Il n’y avait pas à dire, Shani appréciait vraiment le contact de l’eau sur son corps. Elle s’y immergeait totalement, lui rappelant toute sa jeunesse, où elle allait souvent à la piscine municipale, s’amusant à nager dans l’eau, à se tapir dans les profondeurs, et à observer. Elle observait tout et n’importe quoi : les reflets du soleil sur la surface du bassin, les remous de l’eau, les mouvements des autres baigneurs, les propres bulles d’air qu’elle formait. Un de ses petits hobbys était ainsi de faire un gros *SPLATCH !* en s’écrabouillant dans l’eau, puis d’ouvrir ensuite tout de suite les yeux, afin de voir la multitude de bulles enveloppant son corps. Dans cet état, Shani avait l’impression de flotter, d’être comme une petite sirène. Ce plaisir se retrouvait encore à l’âge adulte, même si Shani se mettait maintenant moins en valeur. Elle se contentait de nager, expirant à chaque fois, plongeant parfois sa tête dans l’eau.

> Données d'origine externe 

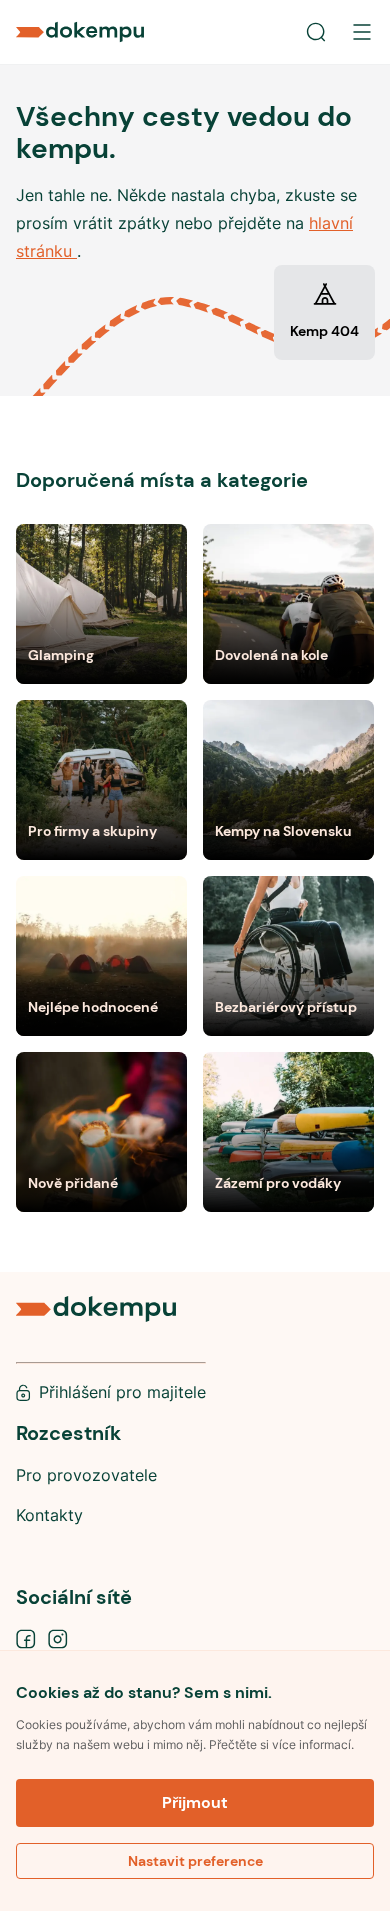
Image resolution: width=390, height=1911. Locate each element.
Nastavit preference (195, 1861)
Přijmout (195, 1802)
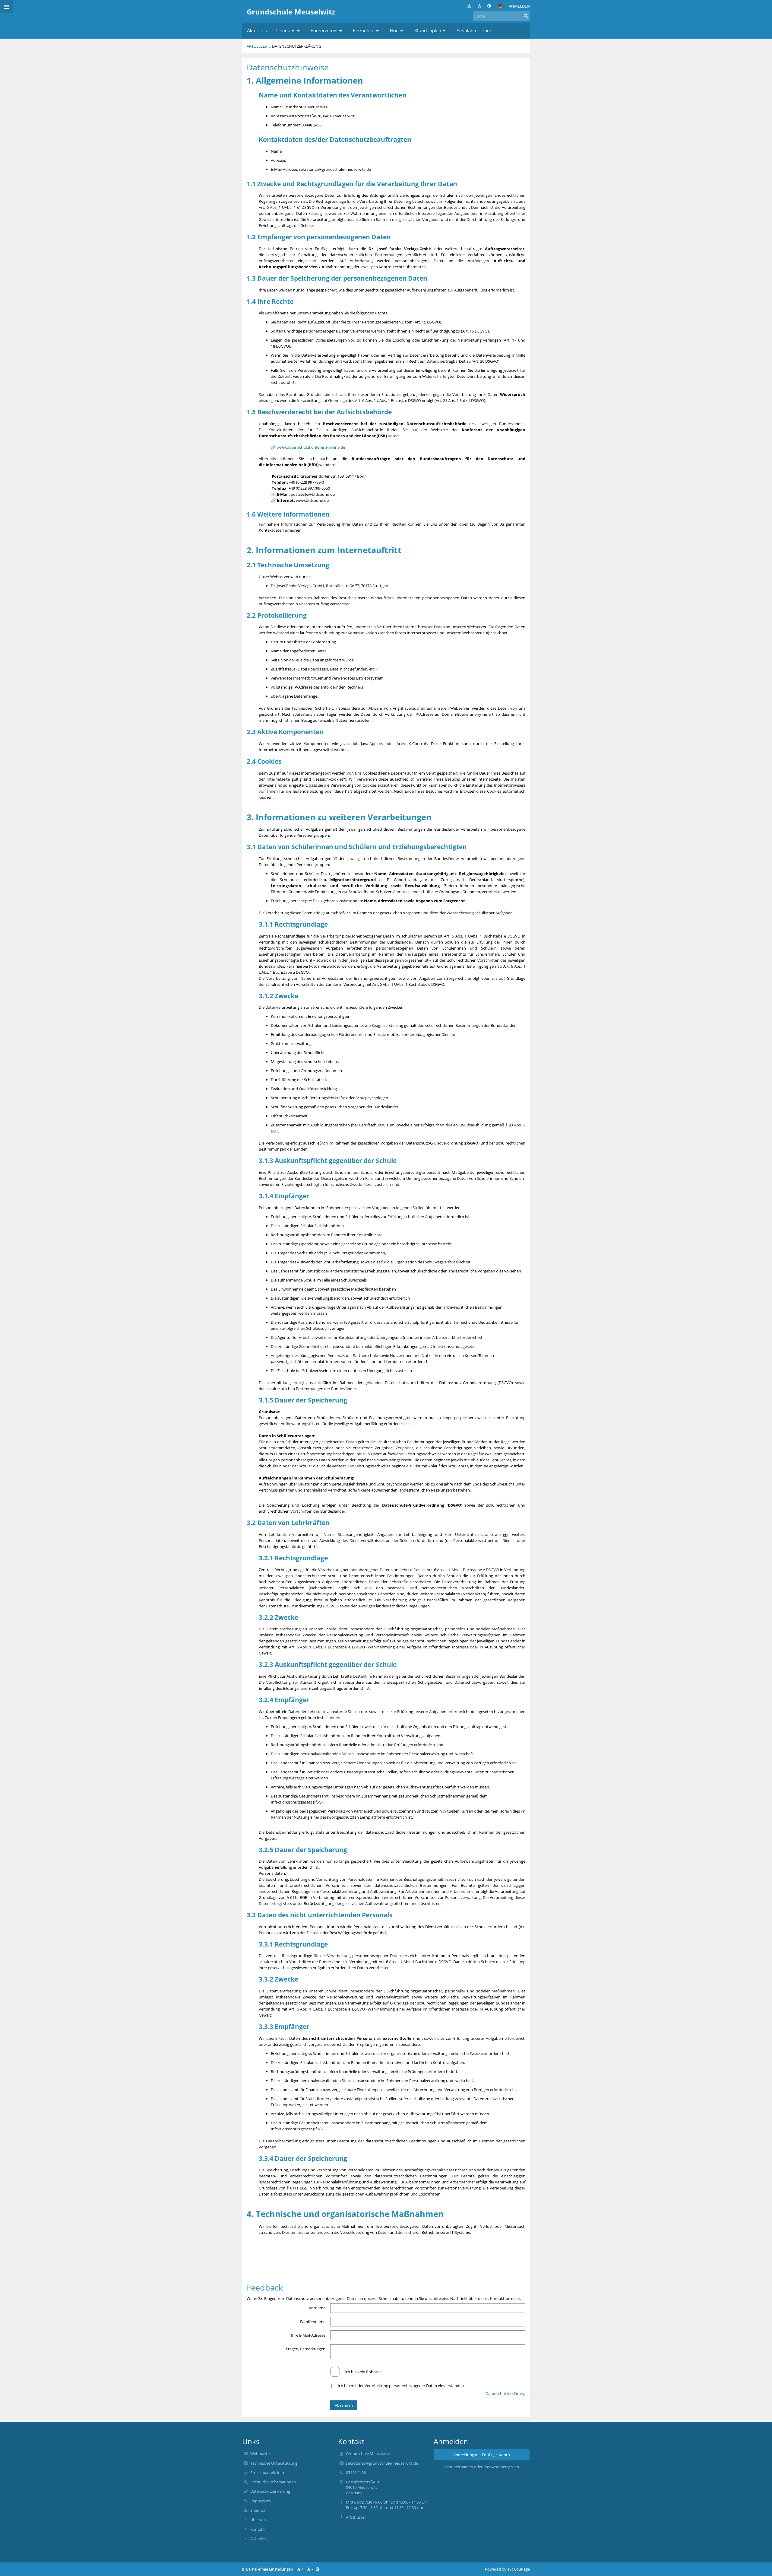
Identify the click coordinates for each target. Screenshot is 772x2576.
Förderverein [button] (324, 30)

Cette eau fraîche lui faisait tellement de bien ! La température interne de son corps avait bien chuté de quelques nombreux degrés. Elle ne faisait alors pas trop attention au public. Comme d’autres le pensaient, Shani n’était en effet pas du genre à devoir chercher les autres. Oh, il pouvait bien lui arriver de séduire, notamment les jeunes élèves qui venaient à l’administration en quête d’informations, mais il fallait aussi dire qu’on ne se privait pas de le faire, en retour. Pour elle, elle était simplement venue ici pour se détendre... Mais, après tout, ce n’est pas comme si l’un et l’autre étaient incompatibles.

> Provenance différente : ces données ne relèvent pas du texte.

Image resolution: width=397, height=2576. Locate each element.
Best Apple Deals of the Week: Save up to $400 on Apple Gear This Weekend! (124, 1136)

Après plusieurs brasses et mouvements de bassin, la secrétaire fila vers le rebord, afin de se reposer, de détendre ses bras. Elle regarda autour d’elle. Des gens bronzaient sur des transats des gosses jouaient dans un coin avec un gros ballon et des bouées, et les maîtres-nageurs, reconnaissables aux tee-shirts blancs qu’ils portaient, veillaient d’un œil de lynx sur la sécurité des usagers. Quant au soleil, et bien, il dominait toujours, faisant fuir le plus infime des nuages qui aurait essayé de se rapprocher de lui. En somme, tout allait pour le mieux. Shani continuait à regarder autour d’elle, et, évidemment, ne vit pas l’homme en train de se rapprocher d’elle... Tout comme elle ne vit pas son érection naissante, puisqu’il avait eu la bonne idée de s’immerger dans l’eau (même si ça n’aurait sans doute pas dérangé Shani tant que ça).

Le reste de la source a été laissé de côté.